High Memory Mappings

By definition, pages in high memory might not be permanently mapped into the kernel's address space. Thus, pages obtained via alloc_pages() with the __GFP_HIGHMEM flag might not have a logical address.

On the x86 architecture, all physical memory beyond the 896MB mark is high memory and is not permanently or automatically mapped into the kernel's address space, despite x86 processors being capable of physically addressing up to 4GB (64GB with PAE[6]) of physical RAM. After they are allocated, these pages must be mapped into the kernel's logical address space. On x86, pages in high memory are mapped somewhere between the 3 and 4GB mark.

[6] PAE stands for Physical Address Extension. It is a feature of x86 processors that enables them to physically address 36 bits (64GB) worth of memory, despite having only a 32-bit virtual address space.

Permanent Mappings

To map a given page structure into the kernel's address space, use

 void *kmap(struct page *page)

This function works on either high or low memory. If the page structure belongs to a page in low memory, the page's virtual address is simply returned. If the page resides in high memory, a permanent mapping is created and the address is returned. The function may sleep, so kmap() works only in process context.

Because the number of permanent mappings are limited (if not, we would not be in this mess and could just permanently map all memory), high memory should be unmapped when no longer needed. This is done via

 void kunmap(struct page *page)

which unmaps the given page.

Temporary Mappings

For times when a mapping must be created but the current context is unable to sleep, the kernel provides temporary mappings (which are also called atomic mappings). These are a set of reserved mappings that can hold a temporary mapping. The kernel can atomically map a high memory page into one of these reserved mappings. Consequently, a temporary mapping can be used in places that cannot sleep, such as interrupt handlers, because obtaining the mapping never blocks.

Setting up a temporary mapping is done via

 void *kmap_atomic(struct page *page, enum km_type type)

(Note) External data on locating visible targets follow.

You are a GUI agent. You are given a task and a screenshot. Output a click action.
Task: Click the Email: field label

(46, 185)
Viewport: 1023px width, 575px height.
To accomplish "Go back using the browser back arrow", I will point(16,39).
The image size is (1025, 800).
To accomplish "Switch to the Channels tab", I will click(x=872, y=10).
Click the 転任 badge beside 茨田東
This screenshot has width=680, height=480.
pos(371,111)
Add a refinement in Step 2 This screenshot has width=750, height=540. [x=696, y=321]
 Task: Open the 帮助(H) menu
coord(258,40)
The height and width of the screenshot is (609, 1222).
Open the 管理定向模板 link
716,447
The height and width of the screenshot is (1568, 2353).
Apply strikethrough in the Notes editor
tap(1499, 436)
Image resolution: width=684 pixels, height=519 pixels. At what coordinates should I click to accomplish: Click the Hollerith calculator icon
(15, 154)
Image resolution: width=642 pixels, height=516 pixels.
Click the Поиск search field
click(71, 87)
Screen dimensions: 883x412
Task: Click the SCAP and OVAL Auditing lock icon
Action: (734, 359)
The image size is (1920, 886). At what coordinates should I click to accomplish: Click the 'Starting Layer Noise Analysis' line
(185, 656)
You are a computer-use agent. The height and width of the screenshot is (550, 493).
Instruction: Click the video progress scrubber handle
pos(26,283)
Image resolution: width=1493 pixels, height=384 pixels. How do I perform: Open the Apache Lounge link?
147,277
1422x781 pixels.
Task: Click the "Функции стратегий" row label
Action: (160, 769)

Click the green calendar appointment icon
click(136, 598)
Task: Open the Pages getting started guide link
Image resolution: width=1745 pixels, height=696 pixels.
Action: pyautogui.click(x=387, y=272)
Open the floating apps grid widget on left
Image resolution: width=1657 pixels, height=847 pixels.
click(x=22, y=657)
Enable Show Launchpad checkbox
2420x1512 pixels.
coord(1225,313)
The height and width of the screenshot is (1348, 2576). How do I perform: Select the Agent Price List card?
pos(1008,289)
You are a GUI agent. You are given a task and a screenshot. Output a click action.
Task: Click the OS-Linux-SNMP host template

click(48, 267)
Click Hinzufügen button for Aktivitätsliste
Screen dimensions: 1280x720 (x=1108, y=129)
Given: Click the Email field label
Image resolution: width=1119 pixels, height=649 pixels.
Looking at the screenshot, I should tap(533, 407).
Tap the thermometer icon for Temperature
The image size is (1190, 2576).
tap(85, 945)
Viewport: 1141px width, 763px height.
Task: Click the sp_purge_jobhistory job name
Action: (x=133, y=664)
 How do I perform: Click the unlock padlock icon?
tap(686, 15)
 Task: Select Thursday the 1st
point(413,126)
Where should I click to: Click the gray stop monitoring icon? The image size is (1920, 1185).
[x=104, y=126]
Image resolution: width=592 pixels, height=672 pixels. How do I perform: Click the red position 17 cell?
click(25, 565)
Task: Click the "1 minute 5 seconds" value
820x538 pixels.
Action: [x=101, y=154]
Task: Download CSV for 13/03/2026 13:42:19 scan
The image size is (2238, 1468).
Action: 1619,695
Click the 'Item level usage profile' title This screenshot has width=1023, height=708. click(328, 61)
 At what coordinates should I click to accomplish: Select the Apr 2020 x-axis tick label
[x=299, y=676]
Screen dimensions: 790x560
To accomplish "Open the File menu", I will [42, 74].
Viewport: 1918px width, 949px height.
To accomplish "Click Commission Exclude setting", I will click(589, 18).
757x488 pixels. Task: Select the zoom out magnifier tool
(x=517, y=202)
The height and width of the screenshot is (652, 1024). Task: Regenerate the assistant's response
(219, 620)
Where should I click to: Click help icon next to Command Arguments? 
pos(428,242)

The type parameter is one of the following enumerations, which describe the purpose of the temporary mapping. They are defined in <asm/kmap_types.h>:

 enum km_type {

This function does not block and thus can be used in interrupt context and other places that cannot reschedule. It also disables kernel preemption, which is needed because the mappings are unique to each processor (and a reschedule might change which task is running on which processor).

The mapping is undone via

 void kunmap_atomic(void *kvaddr, enum km_type type)

This function also does not block. In fact, in many architectures it does not do anything at all except enable kernel preemption, because a temporary mapping is valid only until the next temporary mapping. Thus, the kernel can just "forget about" the kmap_atomic() mapping, and kunmap_atomic() does not need to do anything special. The next atomic mapping then simply overwrites the previous one.